I remember the first time I saw the Northern Lights. I was in Grade 8. It was an unusual night, very rare to ever see the lights dancing as far south as Lake Huron. I barely had to leave my own backyard. Fast forward 10 years when we would be living in Alaska and the opportunity to view the Northern Lights was more frequent, but always just as exciting. On nights of high auroral activity, it was not unusual to get a phone call or text in the middle of the night. "Get outside now!", would be all I needed to hear from my friends. Waking up in the middle of the night, bundling up in winter gear and standing on the balcony was all worth the show the dancing lights were putting on.
At first, it looks like nothing. Maybe just a fog in the sky. But then, as you stand watching in silence, its true colours emerge as it starts to dance across the midnight sky. Standing under that bright dancing curtain of light is a feeling like no other.
Each year tourists travel thousands of miles just to see the brilliant light shows that Mother Nature creates.Have you been fortunate enough to experience the Northern Lights? Whether you have witnessed this brilliant display or even if it still remains on your bucket list, here are 15 facts to know about the Aurora Borealis...
1. The Aurora Borealis, or Northern Lights, are named after the Roman goddess of the dawn, Aurora, and the Greek term for “wind of the north,” boreas.
2. Italian astronomer and philosopher Galileo Galilei was the first to describe the phenomenon as Aurora Borealis in 1619.
3. The bright dancing lights of the Aurora are actually collisions between electrically charged gaseous particles from the sun that enter the earth's atmosphere.
4. The colours depend on which gas is involved and how high in the ionosphere the reaction takes place. Blue and green lights are formed at lower altitudes while red colour comes from the highest altitudes and are produced by oxygen molecules. Nitrogen produces blue or purplish-red aurora.
5. No two Auroral displays can ever be the same. They are always of differentpatterns and colours.
6. The lights can also produce faint sounds such as claps, crackles, and static sounds. However, the noise is so rare that hearing it is possible only during times of maximum aurora activity, on windless nights away from other noise sources.
7. Auroras tend to be more frequent and spectacular during high solar sunspot activity, which cycles approximately 11 years. The last climax was in 2013.
8. Auroras follow solar cycles and tend to be more frequent in the late autumn and early spring. October, February and March are the best months for seeing them. The long periods of darkness and the frequency of clear nights provide many good opportunities to watch the auroral displays.

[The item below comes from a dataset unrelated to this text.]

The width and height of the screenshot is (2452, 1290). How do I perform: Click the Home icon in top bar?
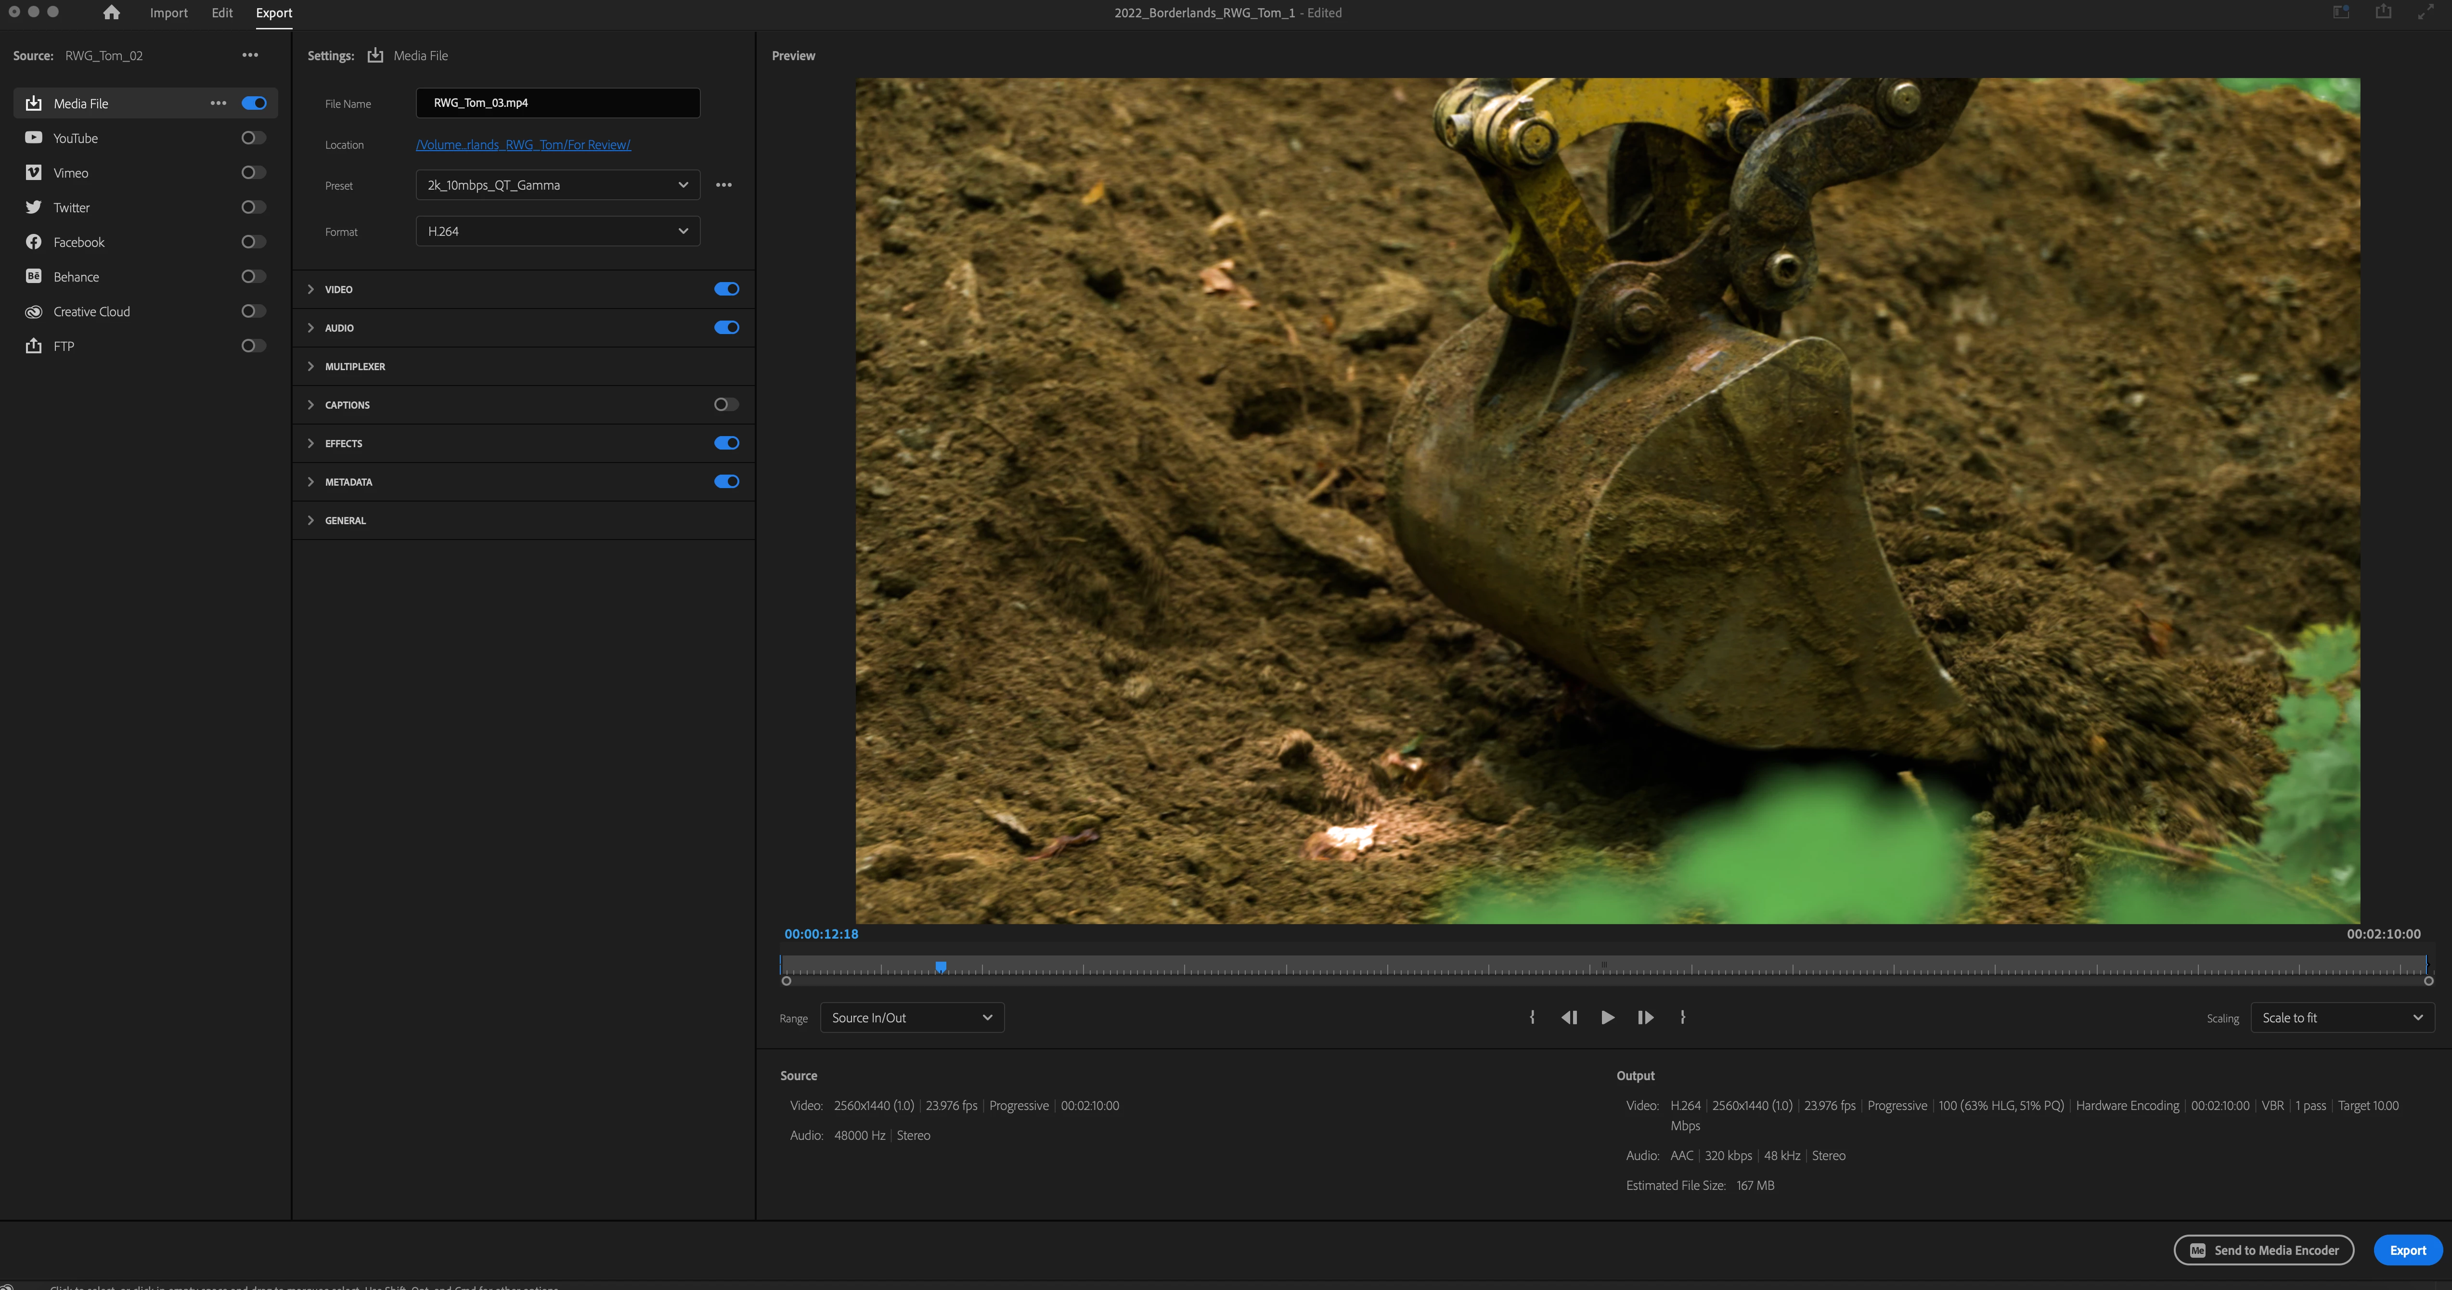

9. The best places to watch the lights in North America are in the northwestern parts of the continent, particularly the Yukon, Nunavut, Northwest Territories and Alaska. In other parts of the northern hemisphere, Auroral displays can also be seen over the southern tip of Greenland and Iceland, the northern coast of Norway and over the coastal waters north of Russia.
10. In very northern regions, the lights can occur at any time of the day, but we can’t see them unless it’s dark. Usually the best time of night to watch for displays is local midnight.
11. During intense solar storms, the lights become more spectacular and can sometimes be visible as far south as Louisiana, Texas or even Mexico and Cuba.
12. Clear skies are a requirement. Areas that are not subject to 'light pollution' are the best places to watch for the lights.
13. If you are flying on a night of high auroral activity, make sure to look out your window. The lights have been seen from airplanes. Astronauts on board the International Space Station are at the same altitude as the auroras and see them from the side.
14. The Aurora also occurs in the Southern hemisphere, but is called the Southern Lights or Aurora Australis. These can be seen from high southern latitudes in Antarctica, South America, New Zealand, and Australia.
15. Earth isn’t the only planet with auroral activity. Jupiter and Saturn have auroral ovals on both hemispheres.
Interested in Auroral activity? The University of Alaska Fairbanks Geophysical Institute has an app for that. My girlfriends and I used to follow this app religiously when we were in Alaska. We didn't want to miss the show!